Pendant huit siècles, la planète Ta-Shima est restée à l’écart de la Fédération des mondes humains. Deux races humaines très différentes mais complémentaires y coexistent : les Shiro, seigneurs arrogants et sanguinaires, prêts à s’entre-tuer pour une simple question d’honneur et les Asix, trapus et velus, qui vouent aux Shiro une admiration sans bornes et que ceux-ci doivent protéger en toute circonstance. Mais l’équilibre entre les deux races est bien plus subtil qu’il n’y paraît, comme le découvrent peu à peu l’ambassadeur de la Fédération et sa suite. La dirigeante de Ta-Shima étant morte dans un accident plutôt suspect, les membres du conseil décident de rappeler sur leur monde une doctoresse rebelle, Suvaïdar Huang. Mais Suvaïdar n’a aucune envie de rentrer à la maison : la vie est nettement plus commode sur les planètes hyperdéveloppées de la Fédération. Sous la pression des événements, elle sera néanmoins obligée de s’enfuir pour Ta-Shima, en compagnie de son frère. Parviendra-t-elle à abandonner ses habitudes étrangères pour redevenir une authentique Shiro? Et découvrira-t-elle le secret de Ta-Shima, qui doit être protégé à tout prix ?

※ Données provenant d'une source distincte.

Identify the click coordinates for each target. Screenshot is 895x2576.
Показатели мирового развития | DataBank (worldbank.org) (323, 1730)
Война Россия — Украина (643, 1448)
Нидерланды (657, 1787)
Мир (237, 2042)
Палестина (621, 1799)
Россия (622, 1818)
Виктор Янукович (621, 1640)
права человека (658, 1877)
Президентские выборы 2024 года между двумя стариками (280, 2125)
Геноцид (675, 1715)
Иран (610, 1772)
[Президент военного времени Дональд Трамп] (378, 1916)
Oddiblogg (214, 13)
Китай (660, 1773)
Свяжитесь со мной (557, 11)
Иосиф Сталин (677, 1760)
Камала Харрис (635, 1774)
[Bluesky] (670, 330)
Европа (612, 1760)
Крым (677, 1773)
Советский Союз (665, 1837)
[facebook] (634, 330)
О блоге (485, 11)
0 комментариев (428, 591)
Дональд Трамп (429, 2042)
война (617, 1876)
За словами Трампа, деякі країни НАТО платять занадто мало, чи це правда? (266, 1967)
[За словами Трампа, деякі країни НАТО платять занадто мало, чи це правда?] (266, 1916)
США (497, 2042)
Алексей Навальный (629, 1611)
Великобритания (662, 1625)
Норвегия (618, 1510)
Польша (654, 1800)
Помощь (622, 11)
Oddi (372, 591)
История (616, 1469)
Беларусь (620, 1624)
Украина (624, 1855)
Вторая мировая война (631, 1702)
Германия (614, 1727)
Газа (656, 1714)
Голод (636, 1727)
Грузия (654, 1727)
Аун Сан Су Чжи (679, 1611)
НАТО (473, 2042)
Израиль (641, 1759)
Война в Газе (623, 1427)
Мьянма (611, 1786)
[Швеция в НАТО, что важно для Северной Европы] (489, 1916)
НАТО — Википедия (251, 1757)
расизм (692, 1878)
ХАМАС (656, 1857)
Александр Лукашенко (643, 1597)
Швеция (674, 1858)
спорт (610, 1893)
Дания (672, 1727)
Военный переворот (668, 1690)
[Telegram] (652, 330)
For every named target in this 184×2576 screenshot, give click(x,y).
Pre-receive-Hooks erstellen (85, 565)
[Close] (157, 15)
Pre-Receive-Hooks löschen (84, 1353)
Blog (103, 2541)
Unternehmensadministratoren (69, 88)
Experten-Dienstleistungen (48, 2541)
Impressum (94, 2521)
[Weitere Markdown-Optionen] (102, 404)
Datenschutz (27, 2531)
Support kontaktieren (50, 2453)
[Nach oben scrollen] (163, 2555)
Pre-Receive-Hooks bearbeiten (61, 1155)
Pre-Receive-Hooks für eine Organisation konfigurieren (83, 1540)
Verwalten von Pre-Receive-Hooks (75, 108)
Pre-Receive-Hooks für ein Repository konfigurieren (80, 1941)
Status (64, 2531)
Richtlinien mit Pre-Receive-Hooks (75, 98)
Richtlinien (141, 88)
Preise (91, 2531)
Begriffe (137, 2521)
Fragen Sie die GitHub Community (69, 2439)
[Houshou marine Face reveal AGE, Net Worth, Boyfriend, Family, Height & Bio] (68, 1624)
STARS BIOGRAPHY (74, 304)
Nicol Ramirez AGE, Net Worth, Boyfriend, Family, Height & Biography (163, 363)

Premier livre ramené d’Epinal achevé, en un temps relativement court pour une telle masse de pages. J’ai découvert l’auteur, Adriana Lorusso sous des jours particulièrement agréables et je partais donc sur des a priori positifs en ouvrant Ta-Shima.

J’avoue à la fin de la lecture que j’ai à la fois adoré ce livre et que j’en suis également ressortie circonspecte. Ce léger refroidissement est sans nul doute dû à la structure même du roman qui, en plus de se finir un peu en queue de poisson (mais je ne peux revenir là-dessus sans spoiler l’histoire, ce qui ne se fait pas) part un peu dans tous les sens après une excellente introduction où les chapitres sur l’enfance de l’héroïne s’équilibrent avec ceux sur sa situation actuelle. On ne sait trop quel thème l’auteur veut vraiment approfondir : le personnage en révolte de Suvaïdar, les relations entre les « Civilisés » et Ta-Shima ou bien le secret bien gardé de cette population étrange ?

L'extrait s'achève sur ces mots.